L'indennità per inabilità temporanea assoluta, di cui agli artt. 66, 68 e seguenti del D.P.R. n. 1124 del 1965, ha natura sostitutiva della retribuzione e ha lo scopo di risarcire il lavoratore del mancato guadagno avvenuto a causa dell'infortunio. Per tale motivo l'ammontare di detta indennità deve essere rapportata alla somma delle retribuzioni che il lavoratore percepisce e non, quindi, limitatamente a quella erogata dal datore di lavoro presso cui si è infortunato.

Inoltre, la tutela che l'ordinamento garantisce al lavoratore infortunato è di natura speciale e prevale sulla tutela fornita per la malattia comune, che risulta anche essere meno favorevole per il lavoratore.

Infatti, non sono previsti limiti temporali alla indennità di temporanea, l'assenza per infortunio non incide nel periodo cosiddetto di comporto, consentendo al lavoratore il diritto alla conservazione del posto di lavoro ed, inoltre, è prevista la garanzia della conservazione del posto di lavoro per i soggetti che abbiano acquisito una disabilità in seguito a un infortunio sul lavoro o a malattia professionale.

Si evidenzia, infine, che i lavoratori iscritti alla gestione separata, di cui all'articolo 2, comma 26, della legge n. 335 del 1995, hanno diritto all'indennità di malattia soltanto nel caso in cui questa comporti ricovero ospedaliero, così come previsto dall'articolo 51, comma 1, della legge 23 dicembre 1999, n. 488, attuato con D.M. 12 gennaio 2001.

Per tutto ciò premesso, si ritiene che l'indennità per inabilità temporanea assoluta sia incumulabile con l'indennità di malattia comune erogata dall'I.N.P.S. durante l'astensione lavorativa fino a concorrenza del suo ammontare e l'assenza del lavoratore debba ritenersi nei confronti di tutti i datori di lavoro assenza per infortunio.

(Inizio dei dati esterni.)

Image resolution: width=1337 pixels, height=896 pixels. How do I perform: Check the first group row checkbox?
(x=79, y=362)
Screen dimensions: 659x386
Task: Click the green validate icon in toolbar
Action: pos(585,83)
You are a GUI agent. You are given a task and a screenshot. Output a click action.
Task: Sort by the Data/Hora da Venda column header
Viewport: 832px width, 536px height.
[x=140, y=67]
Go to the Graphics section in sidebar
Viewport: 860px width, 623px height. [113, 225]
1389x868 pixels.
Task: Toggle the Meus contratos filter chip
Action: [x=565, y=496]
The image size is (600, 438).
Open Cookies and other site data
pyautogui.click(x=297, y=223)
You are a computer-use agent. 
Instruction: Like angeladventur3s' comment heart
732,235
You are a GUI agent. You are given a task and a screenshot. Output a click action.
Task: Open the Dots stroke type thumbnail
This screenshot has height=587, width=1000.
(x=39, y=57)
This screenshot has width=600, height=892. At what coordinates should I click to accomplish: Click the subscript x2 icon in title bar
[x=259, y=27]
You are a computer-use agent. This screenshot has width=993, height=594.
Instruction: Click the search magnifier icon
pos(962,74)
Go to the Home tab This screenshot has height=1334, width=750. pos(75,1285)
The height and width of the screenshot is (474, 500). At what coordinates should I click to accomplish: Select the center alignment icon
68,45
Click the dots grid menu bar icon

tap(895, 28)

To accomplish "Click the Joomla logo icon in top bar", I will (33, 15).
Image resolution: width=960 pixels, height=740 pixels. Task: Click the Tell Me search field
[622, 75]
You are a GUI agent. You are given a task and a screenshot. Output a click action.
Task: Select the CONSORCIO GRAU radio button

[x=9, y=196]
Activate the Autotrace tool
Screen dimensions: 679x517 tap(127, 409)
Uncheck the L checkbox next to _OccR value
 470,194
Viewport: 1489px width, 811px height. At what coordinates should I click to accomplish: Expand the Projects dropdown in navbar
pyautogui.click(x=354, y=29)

Per quanto attiene, poi, alle istruzioni fornite dall'I.N.A.I.L. alle proprie unità centrali e periferiche con la nota 26 giugno 2001, avente a oggetto "Istruzioni in materia di part-time e di parasubordinazione" (2), allegata alla lettera con cui viene posto il quesito, si osserva che non sembra legittimo imporre il limite massimo riferito al massimale di rendita, entro cui erogare la indennità di temporanea.

L'imposizione di tale limite massimo, anche se coerente con la previsione dell'articolo 5 del D.Lgs. n. 38 del 2000che lo prevede in relazione alla base imponibile ai fini del calcolo del premio, necessita di un intervento legislativo perché possa valere anche ai fini del calcolo dell'indennità per l'inabilità temporanea assoluta atteso che, com'è noto, quest'ultima si calcola, secondo la normativa sopra citata, sulla base della retribuzione effettiva.